_Informations affichées_
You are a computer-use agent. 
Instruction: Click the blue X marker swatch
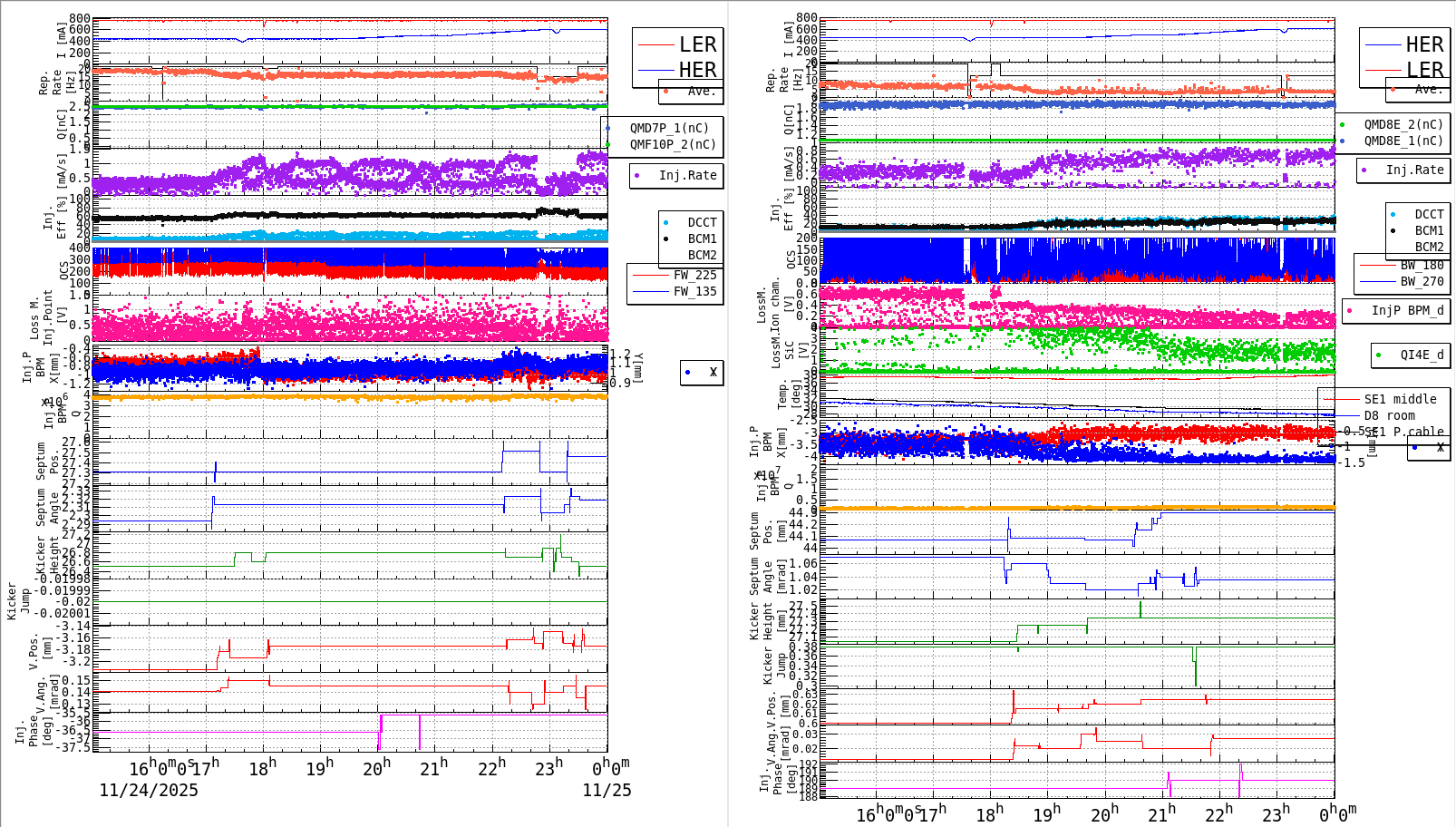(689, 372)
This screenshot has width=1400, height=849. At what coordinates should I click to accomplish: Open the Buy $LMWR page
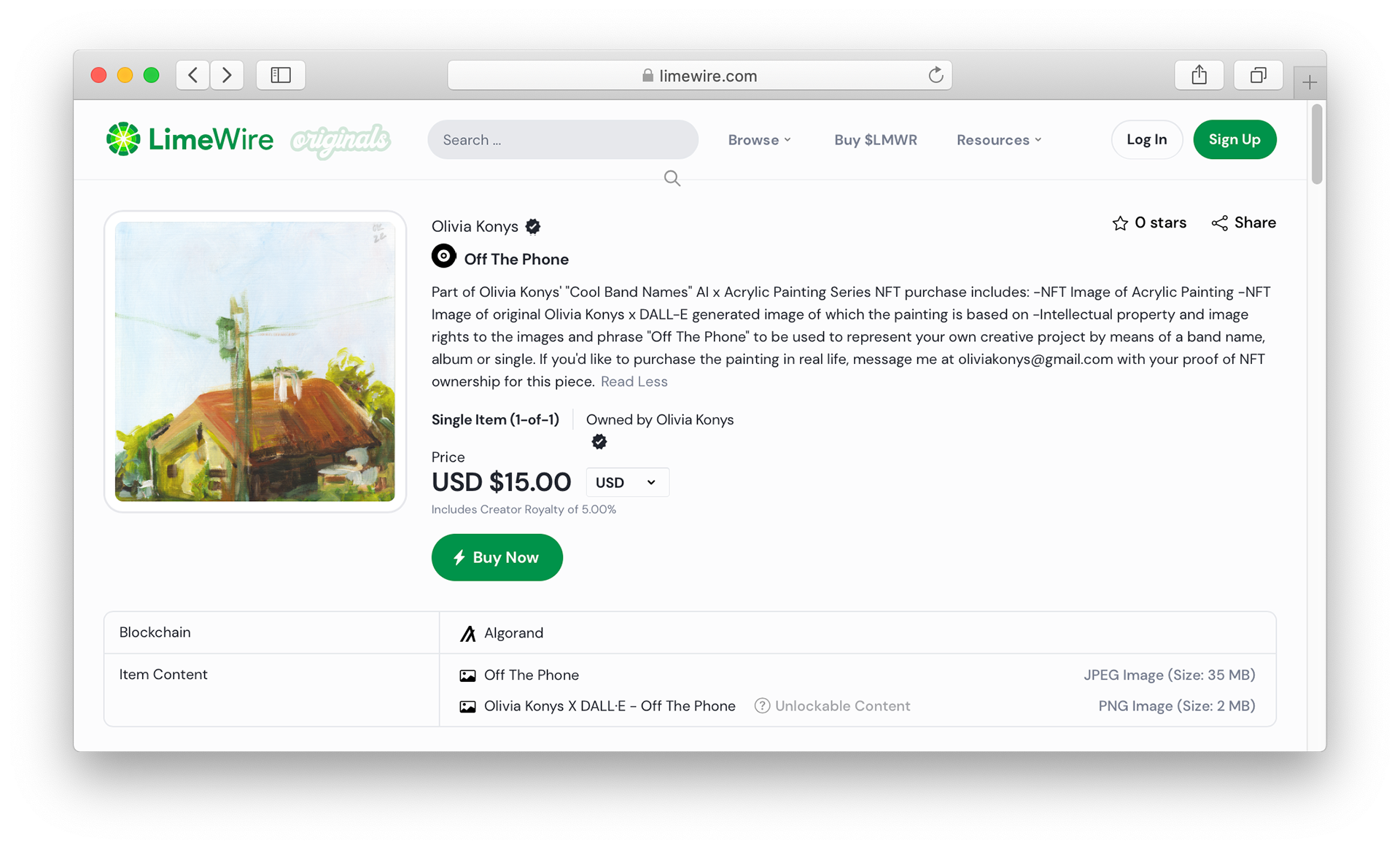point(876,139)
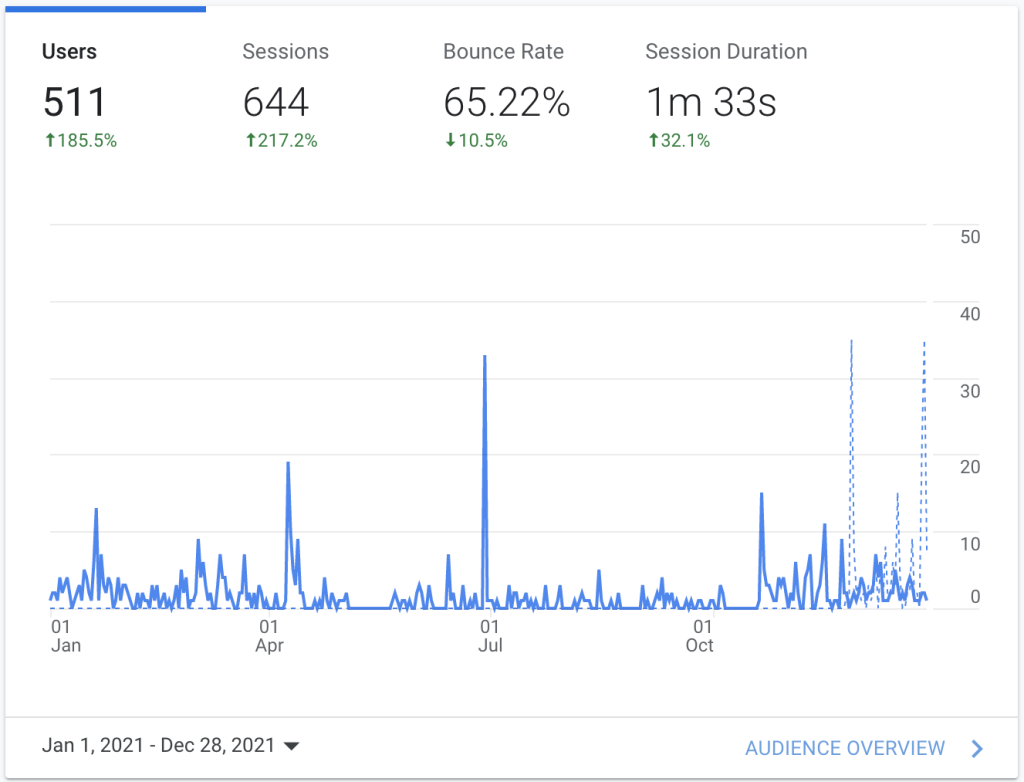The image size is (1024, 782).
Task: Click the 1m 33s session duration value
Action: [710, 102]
* * *
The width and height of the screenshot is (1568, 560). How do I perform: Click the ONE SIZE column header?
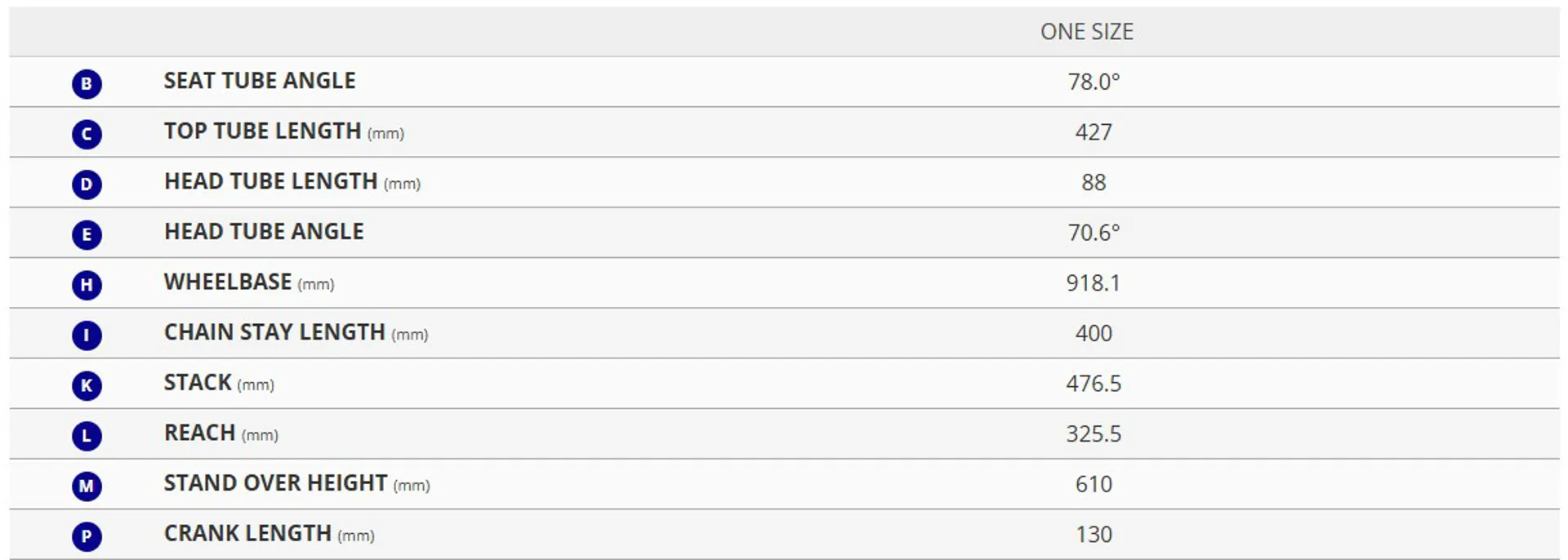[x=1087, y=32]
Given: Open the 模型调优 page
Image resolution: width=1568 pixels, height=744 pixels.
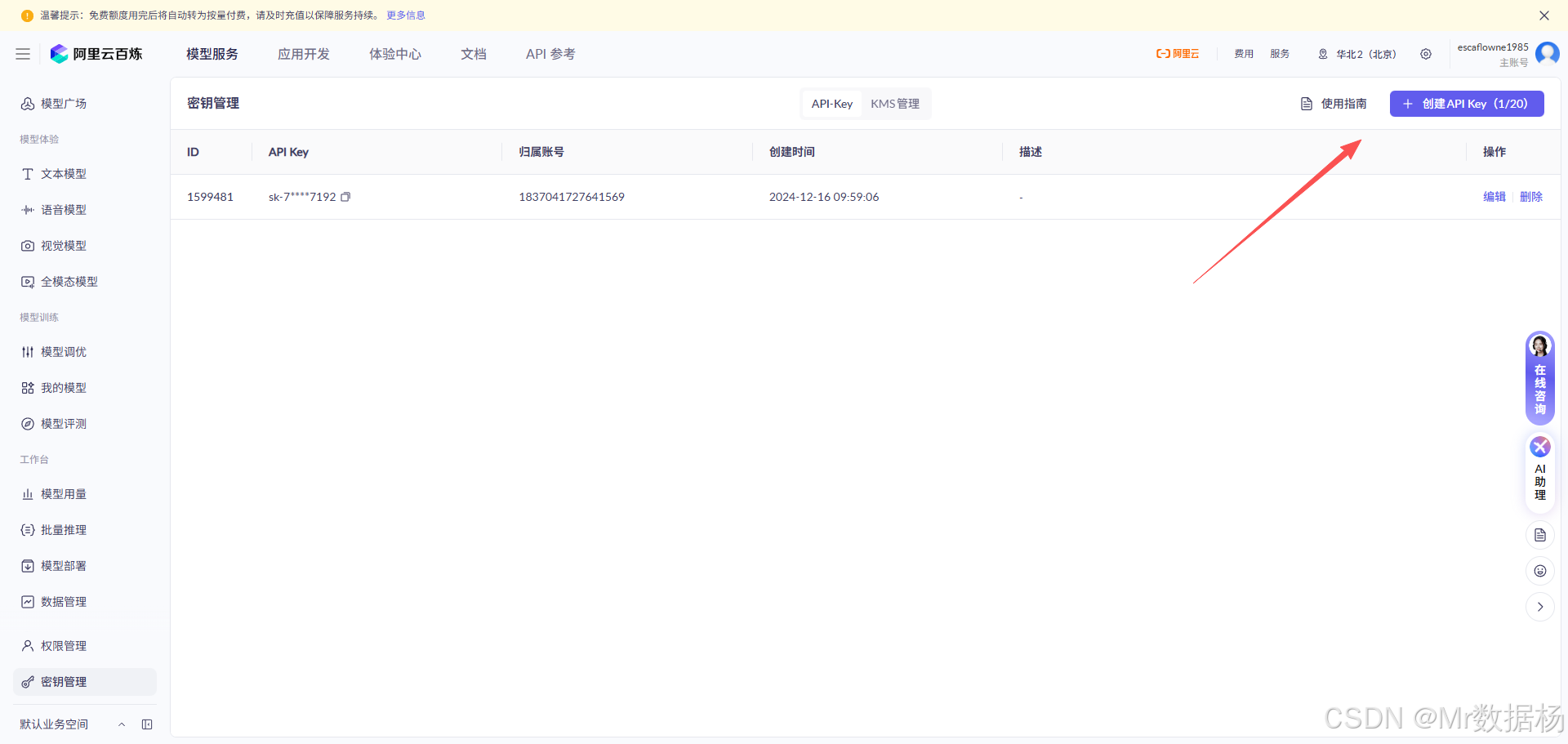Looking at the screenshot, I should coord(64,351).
---
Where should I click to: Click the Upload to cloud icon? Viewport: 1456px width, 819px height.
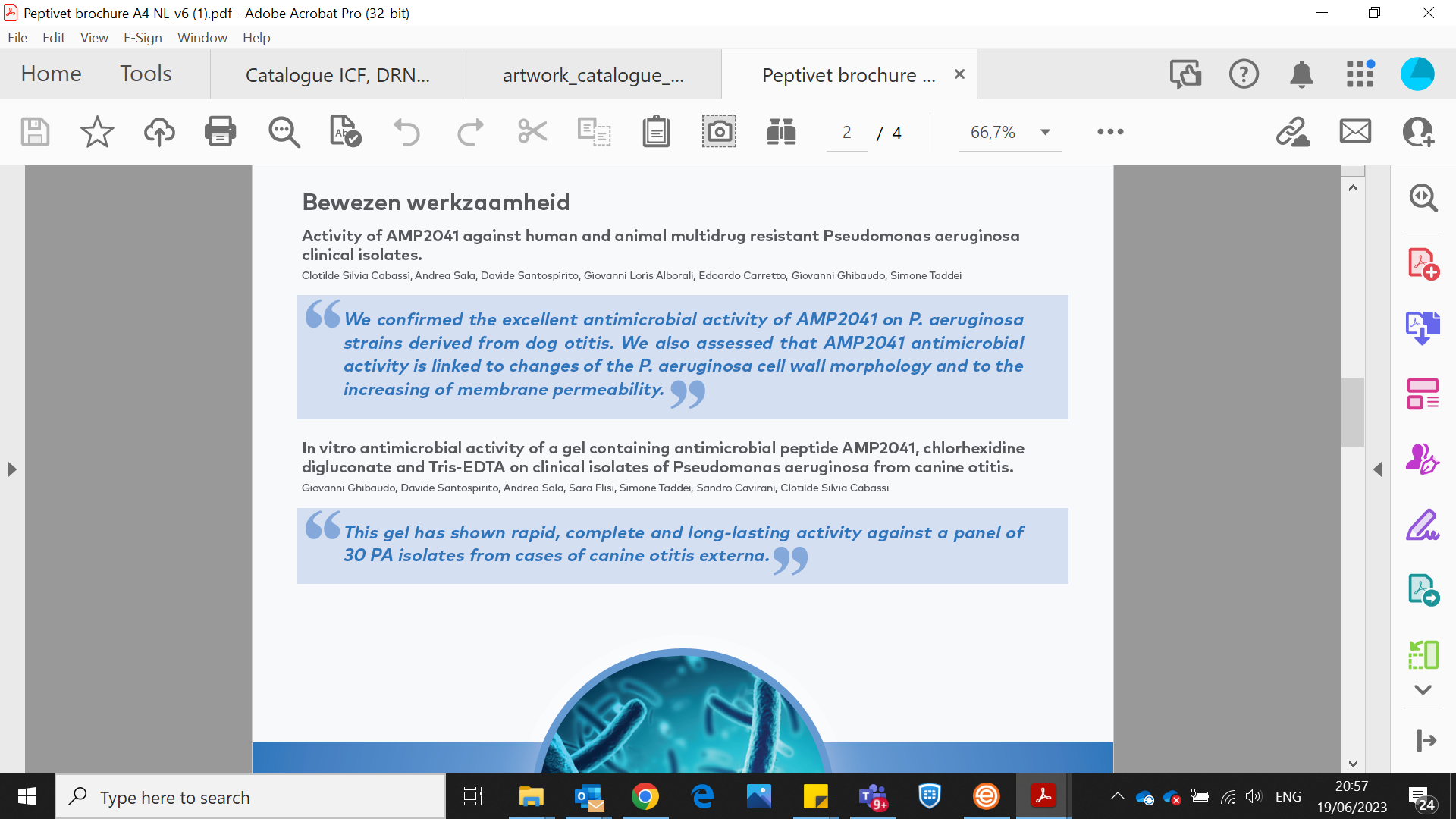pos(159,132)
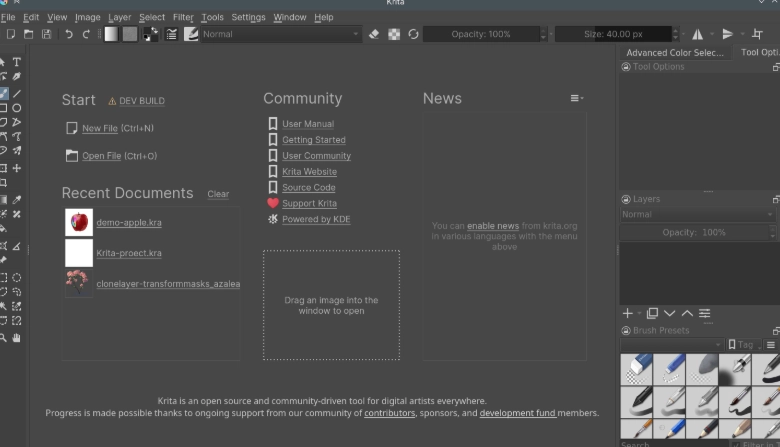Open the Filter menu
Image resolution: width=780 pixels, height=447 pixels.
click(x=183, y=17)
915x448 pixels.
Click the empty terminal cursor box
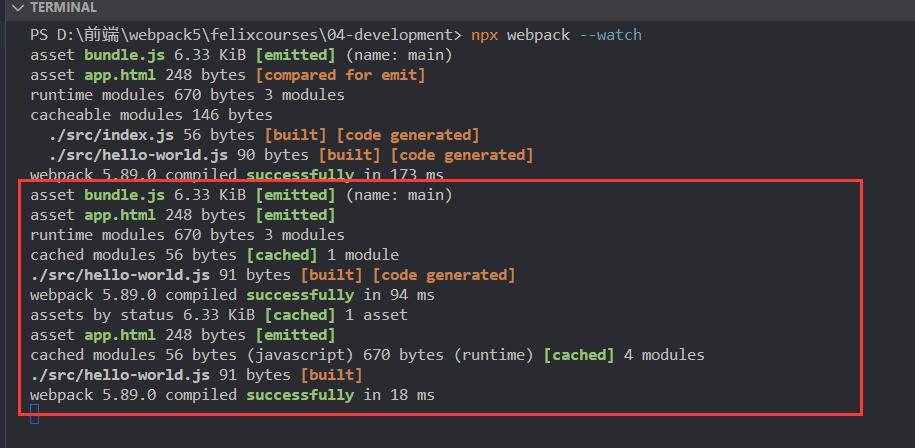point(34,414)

_Consigne_
Extrayez, s'il vous plaît, les lignes des entrées allant de celle qui contient « This screenshot has » jusqu'à celle qui contient « Action: [710, 102] », ces deux lignes comprises, et recopiez-les telles quelles. Laissez les images de côté dans votre réponse.

_Réponse attendue_
This screenshot has width=1400, height=849. At what coordinates should I click to accomplish: Open the Buy $LMWR page
point(876,139)
The image size is (1024, 782).
Task: Click the 1m 33s session duration value
Action: [710, 102]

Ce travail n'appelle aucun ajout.